Soviet Sympathizers
Among leftists and Marxists, the term "Caviar Gauche" or "Gauche Caviar" (translated literally as "Left-wing Caviar") denotes a measure of contempt toward wealthy people who affect a left-wing political stance, but live a life of wealth and leisure. Germans define the same personality as "Salon Bolschewist." The British use the term "Smoked-salmon Socialist."
As a writer, I find myself drawn again and again to study the Soviet Union, its history, communist politics and economics, the curious hold it has had Western intellectuals and artists, and the harsh reality of the life it created for its people, both within Russia and outside it. More than anything, the Soviet Union pursued criminal, if not crazed, intentions—murdering millions of people for reasons that are unfathomable in a civilized society.
By the mid-1930s, one man defined true communism, and that was Joseph Stalin. Even in America, if you supported some other deposed or murdered Soviet leader, you took your life in your hands. Several Soviet leaders disagreed with Stalin, like Trotsky and Bukharin—both of them Jews—and paid with their lives.

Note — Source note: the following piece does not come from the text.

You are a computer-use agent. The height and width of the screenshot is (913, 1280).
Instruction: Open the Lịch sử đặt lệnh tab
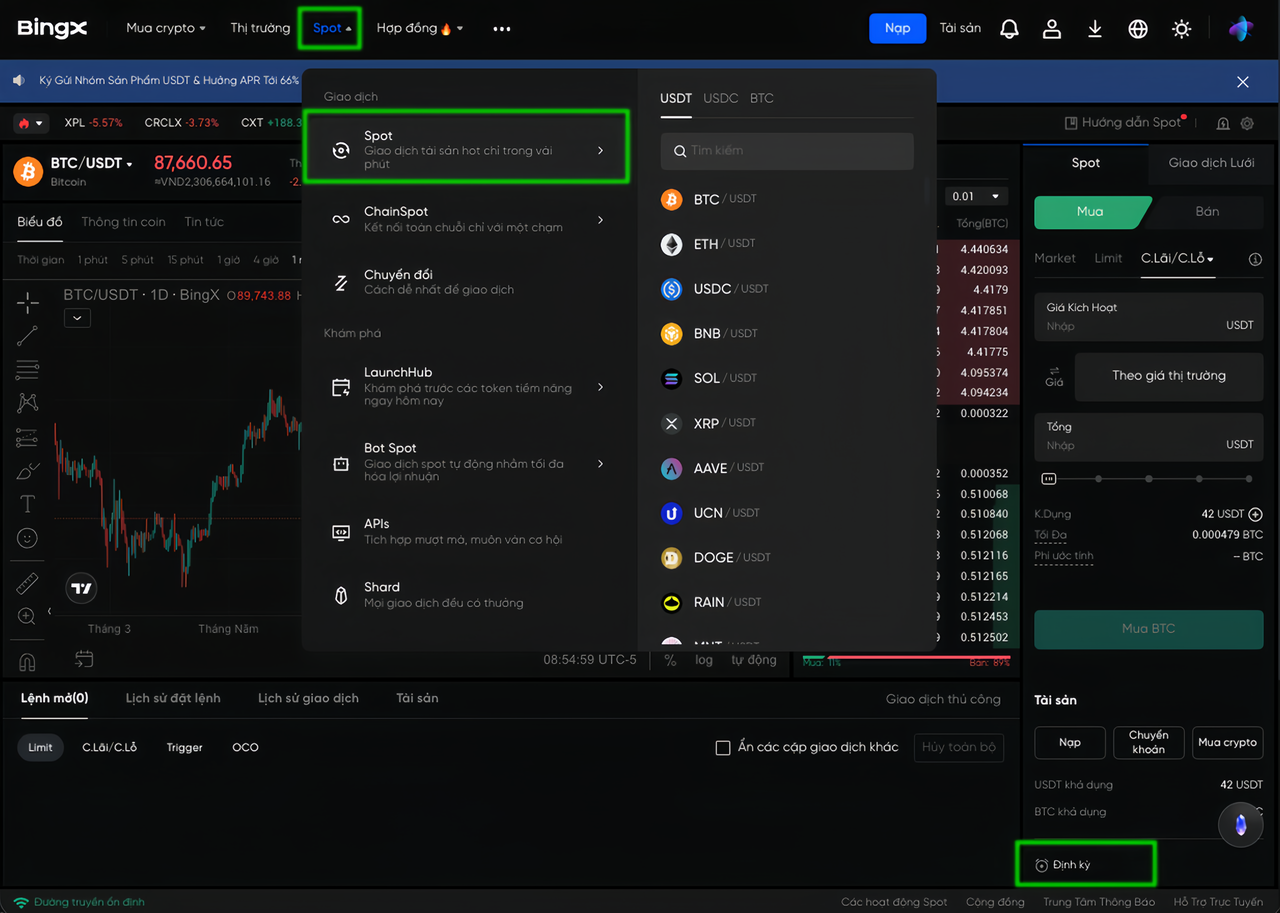[173, 698]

I also have wondered why the number of Communist "sympathizers" in the United States and other Western countries so greatly outnumbered actual Party members. I belong to several organizations and support their work, but I would not call myself a "sympathizer," because it sounds detached or passive, no matter that "sympathy" conveys a caring emotion.

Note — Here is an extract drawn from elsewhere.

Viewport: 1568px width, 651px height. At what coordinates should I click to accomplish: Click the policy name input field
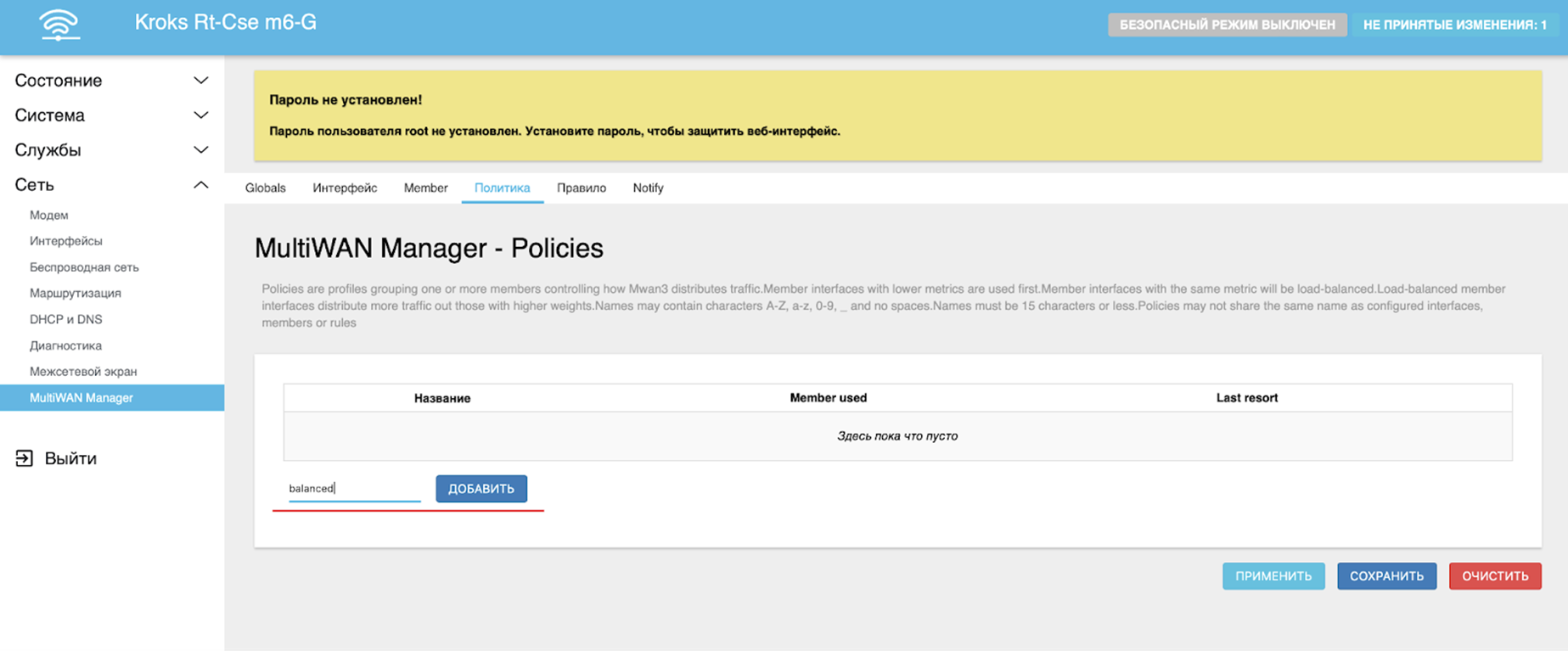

You can sympathize with charitable work and not support it, but if an American sympathizes with the Soviet Union, doesn't it mean that he condones or sympathizes with Stalin's "work"? He would not refuse to become a member because of the atrocities Stalin committed. If a sympathizer does not join because he does not sympathize with Stalin's work, why become a sympathizer in the first place?
I think I know the answer, now. I realized it recently when I watched the movie Europa! Europa! for the tenth time. Agniezka Holland directed it, filming it in Poland and Germany, and releasing it in America through Orion Pictures in 1990. It concerns a Jewish teenager in Germany—the son of a shoe-store owner—before World War II, with dialogue entirely in Russian or German.

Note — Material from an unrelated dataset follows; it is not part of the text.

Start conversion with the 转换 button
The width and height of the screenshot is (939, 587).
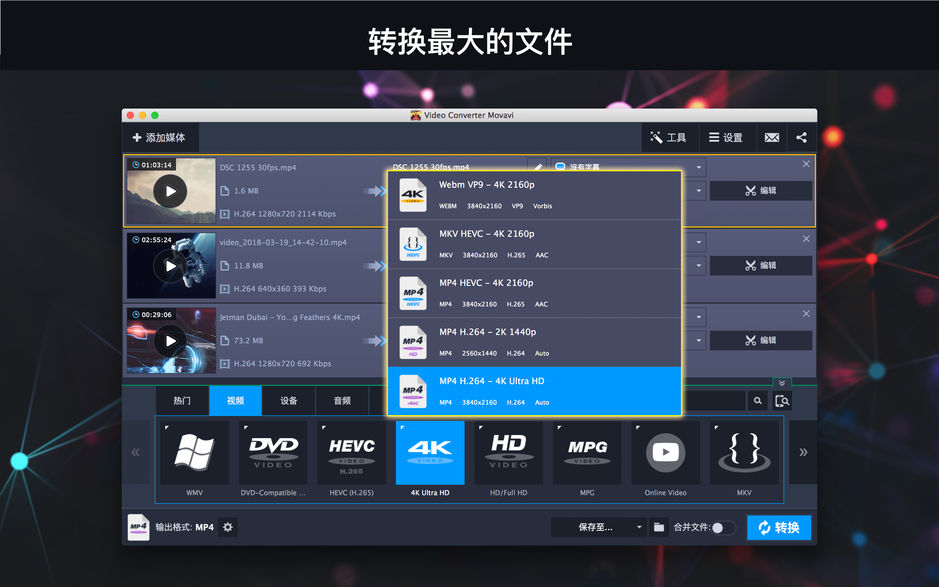click(779, 527)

Salomon Perel, called "Sally" by his friends (pronounced"Zah-lee") flees Poland at the beginning of the German invasion of Poland and lands in a Soviet orphanage. The directors of the orphanage interrogate Sally and the other boys about their parents' lives and their own attitudes. Sally admits that his father ran a shoe-store. The supervisors at the orphanage call him down for his "bourgeois attitude." Their stance against the Bourgeoisie completely intimidates the boys and leaves them in fear for their lives; so they become committed Communists right away.
The many trendy left-wingers in their well-appointed apartments in New York City, or their swell houses in Greenwich and Westport would never have risked an interrogation by Communist Party supervisors, because they would have had to admit that they had plenty of dough. They financially supported the Communist Party; they parroted the silly nihilistic slogans of the Soviet dictatorship; but they did not want to part with all that money, which they would have been compelled to do, as Party members.
Their secret double-standard left them in the vulnerable position, since the Communist Party knew already of their wealth. The Party could use its knowledge to extort the sympathizers to do whatever it wished, by threatening to expose their hypocracy and embarrass them, thus giving the Party some leverage over them.